There were some methodological differences between the countries regarding sample size, incentives given and recruitment procedures. These methodological differences could have affected the final creation of the sample and with that the comparability of the data between the countries. While we did not structurally compare countries, and while countries probably have yielded different types of ATS use and prevalence, findings between the countries were largely in accordance. Neither did we perform analyses of longitudinal patterns of use, i.e. change between the different phases. For the analysis no (true) distinctions were made between the type of ATS. Despite being aware of the differences between the different ATS substances and people who use ATS, this procedure was chosen for emphasizing the phases of use. Finally, this paper is based on qualitative data. Our main aim was to describe phases of ATS use in five European countries and connect a set of recommendations for prevention, harm reduction and treatment to the main patterns of these phases. While we believe our findings brought valuable insights on patterns of ATS use, it must be noted that our findings per group are not based on statistically significant differences. The numbers of participants per group are rather small for quantitative analyses, and we encourage other scholars to explore ATS use phases with larger sample sizes.

For future research, it might be interesting to focus more on motives and processes of decreasing ATS use. In particular, studies which consider barriers and supportive factors within the phase of reducing or desistance of ATS use would contribute to the current lack of knowledge. Furthermore, it would be of major interest to learn more about the effectiveness of drug and alcohol treatment for people who use ATS, as services usually address drugs and alcohol problems in general, but our study showed that among dependent ATS participants these often go along.
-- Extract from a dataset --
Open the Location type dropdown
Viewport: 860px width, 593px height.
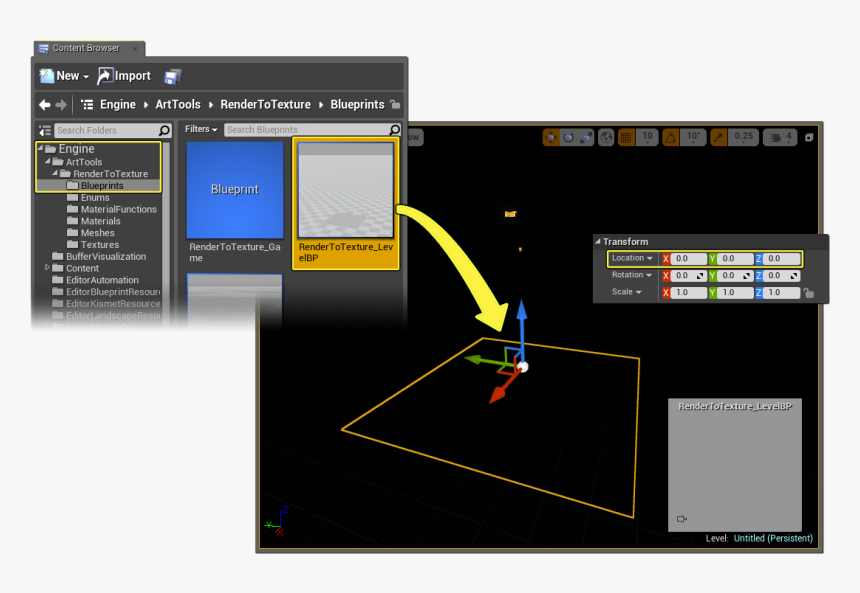(x=633, y=259)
Finally, an effect evaluation of the proposed set of interventions would be very beneficial regarding harm reduction for the different phases of ATS use.

Conclusions

This paper is among the first to give in-depth insights into phases of ATS use and connect tailored interventions to them, offering for practice, prevention and policy. Our study showed that the persons using ATS and their phases of use are diverse. They may have divergent motives for use, dynamic patterns of use with alternating phases of increase, continuation and decrease and different ways of and reasons for cessation. These findings demonstrate that tailor-made interventions are needed, to reduce possible harms of use. Based on the study findings and previous (evidence-based) studies and interventions, we recommended a set of interventions for the different phases of ATS use. These include drug checking services, peer-led information and education, self-management of ATS use, mental health support to help people cope with stressful life events and prevent uncontrolled use, and follow-up support after treatment.